Parts of the exercise:
A – From the Gregorius Coelius Pannonius article, copy the stretch from "- Died: 1552" through "and theological writer." word for word.
B – Translate this sentence from the Gregorius Coelius Pannonius article into Spanish: "Gregorius Coelius Pannonius (Coelius Gergely; died 1552) was a 16th-century Hungarian Pauline monk and theological writer."

— start Excerpted text —

- Died: 1552 Rome, Papal States
- Occupations: Theologian; friar;
- Writing career
- Language: Latin; Hungarian;
- Period: 1530s–1540s
- Notable work: Commentaria in Cantica Canticorum Salamonis

= Gregorius Coelius Pannonius =

16th-century Hungarian Pauline monk and theological writer

Gregorius Coelius Pannonius (Coelius Gergely; died 1552) was a 16th-century Hungarian Pauline monk and theological writer.

==Biography==
Earlier historiography mistakenly identified him with Gergely Gyöngyösi and/or Gergely Bánffy. His Humanist surnames Coelius and Pannonius refer to the Caelian Hill (where he served as prior, see below) and the Kingdom of Hungary (country of origin), respectively.

— end Excerpted text —
— start Supplied material —

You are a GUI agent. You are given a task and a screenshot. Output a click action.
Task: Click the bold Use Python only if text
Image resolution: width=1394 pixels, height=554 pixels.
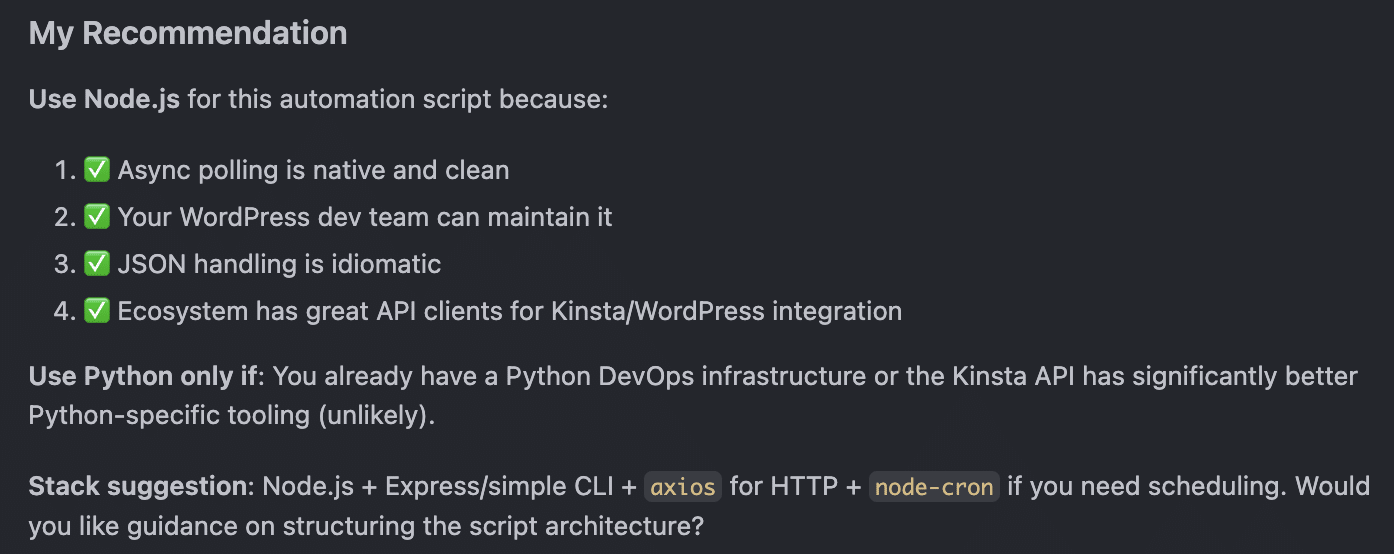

— end Supplied material —

Outputs in order:
A –
- Died: 1552 Rome, Papal States
- Occupations: Theologian; friar;
- Writing career
- Language: Latin; Hungarian;
- Period: 1530s–1540s
- Notable work: Commentaria in Cantica Canticorum Salamonis

= Gregorius Coelius Pannonius =

16th-century Hungarian Pauline monk and theological writer

Gregorius Coelius Pannonius (Coelius Gergely; died 1552) was a 16th-century Hungarian Pauline monk and theological writer.

B – Gregorius Coelius Pannonius (Coelius Gergely; fallecido en 1552) fue un monje paulino húngaro y escritor teológico del siglo XVI.